[Aim] From the data below, extract every line that contains the word "should".

[Provided entries]
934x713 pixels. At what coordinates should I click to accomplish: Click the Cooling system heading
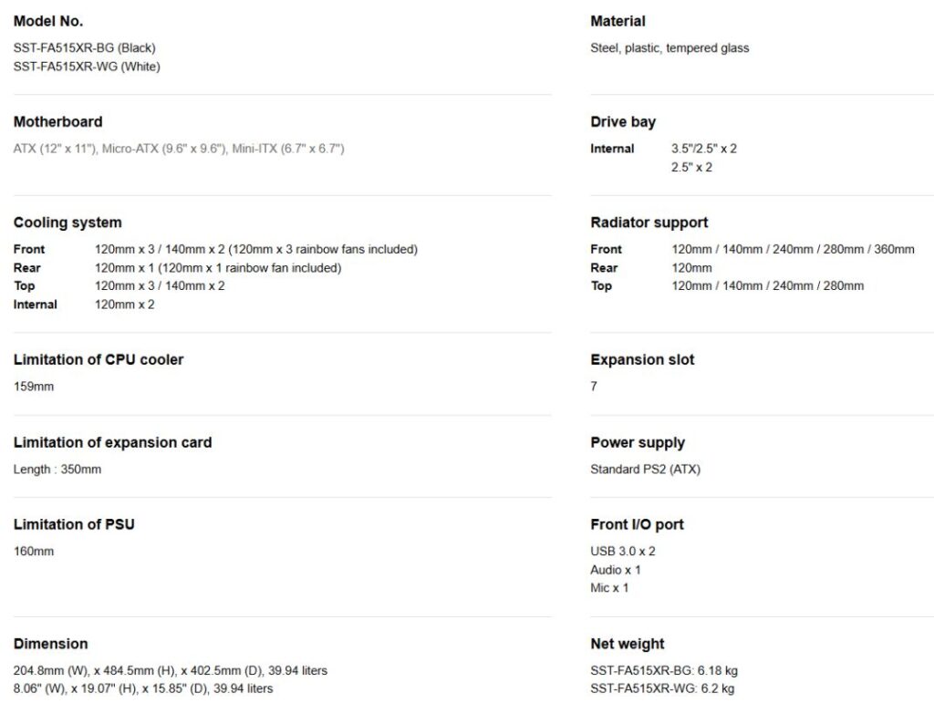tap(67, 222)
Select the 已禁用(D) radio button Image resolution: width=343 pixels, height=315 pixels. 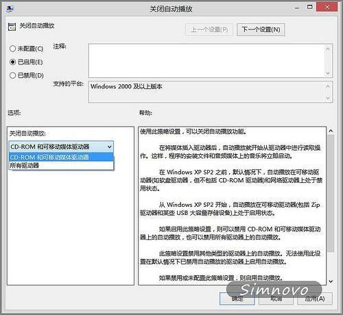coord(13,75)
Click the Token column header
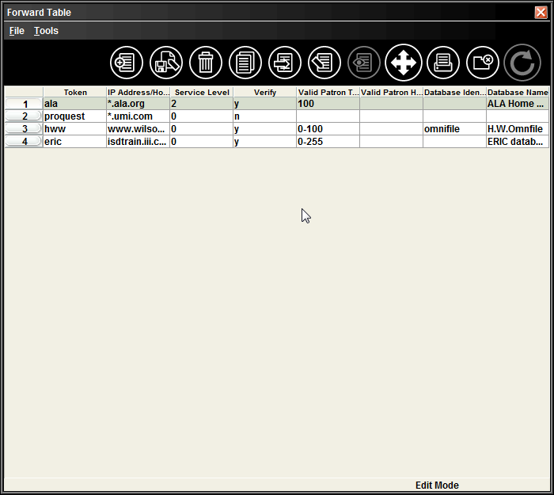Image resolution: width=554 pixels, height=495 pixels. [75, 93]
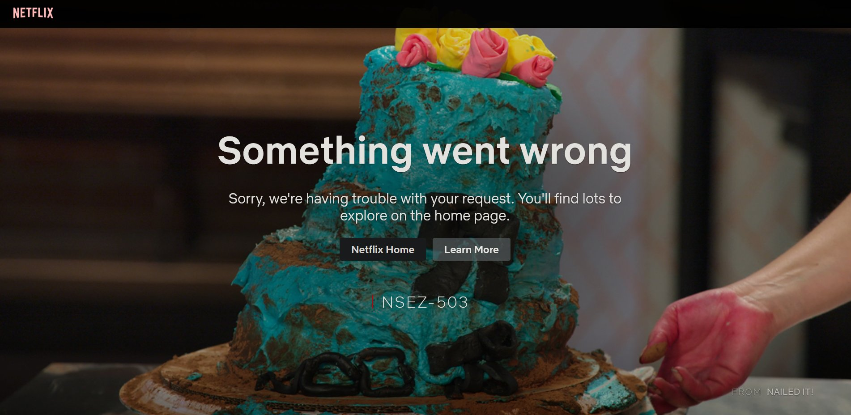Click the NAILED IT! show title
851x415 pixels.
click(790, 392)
--
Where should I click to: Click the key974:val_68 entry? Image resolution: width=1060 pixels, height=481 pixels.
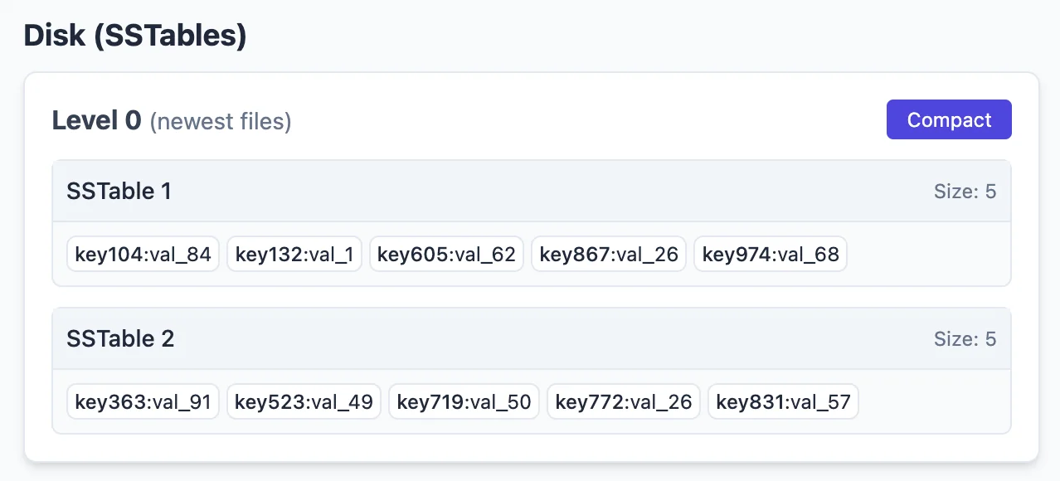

[Exercise response]
934x713 pixels. At what coordinates should I click to accomplish: Click the Cooling system heading
Where should I click to: Click the key974:val_68 entry? Image resolution: width=1060 pixels, height=481 pixels.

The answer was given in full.